Whenever we take on a new job or new business or new hobby, there is a learning curve in learning. When we first start, there are things that are new or done differently than we performed before.
Do not be afraid of this learning curve, it is natural and always there. You are going to make mistakes, learn from the mistake and move forward towards your goal.
When I first started raising sheep, I my first learning curve lesson is the one I have named “Tails up, Tails Down”. I was at the sale barn wanting to purchase sheep, but did not really know about hair sheep. One day a cattle buyer asked me what I was there to buy. My reply was sheep. He giggled and told me of a conversation of when he asked a sheep buyer how do you tell the difference between the sheep and the goats? The sheep buyer had responded, goat tails go up, sheep tails go down. The cattle buyer was trying to give me information on what I was buying. There was a learning curve, I am thankful for this cattle buyer telling me a tidbit of information.

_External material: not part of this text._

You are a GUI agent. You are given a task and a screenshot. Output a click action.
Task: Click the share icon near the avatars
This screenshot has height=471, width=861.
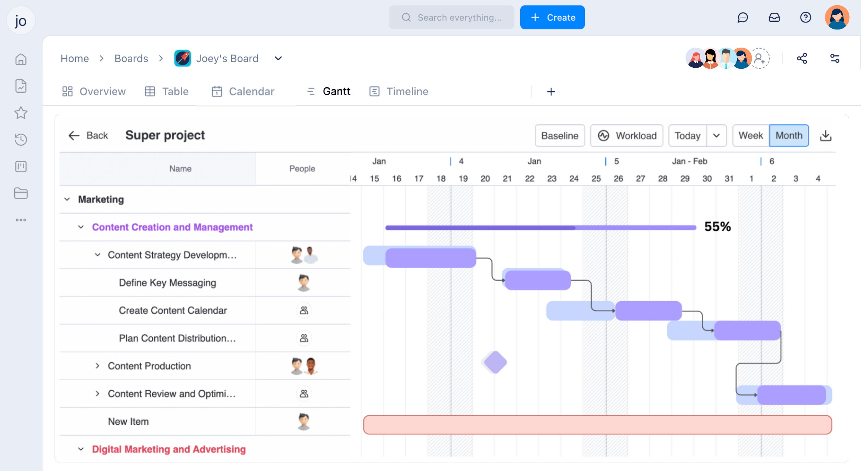(x=803, y=58)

When I started recording the birth and weaning weight of the lambs I had to come up with two systems. One system was how am I going to catch the lambs and what am I going to use to get the weights. The second system is how am I going to record the weights. I had to decide if I was going to use a software designed for sheep records, old fashion pencil and paper or perhaps Excel on my computer. I went with Excel due to costs, and figured out I needed to put ear tags in the lambs when I got the birth weights. The first laming I recorded birth and weaning weight data, I felt very clumsy and it took a long time. After my third laming of recording birth weights, I have much more confidence in what I am doing, and I am much faster. I am over the learning curve and moving to real productivity in the recording of data on my lambs and sheep.
Realize there is going to be a learning curve until you have figured out and become comfortable with the procedure or system. Do not be afraid of your mistakes, but accept that there are going to be mistakes when you are learning and because you are not perfect.
Most important have fun raising your sheep.
Indeed, indeed, indeed, a thought missed by many who have ended a challenge too soon.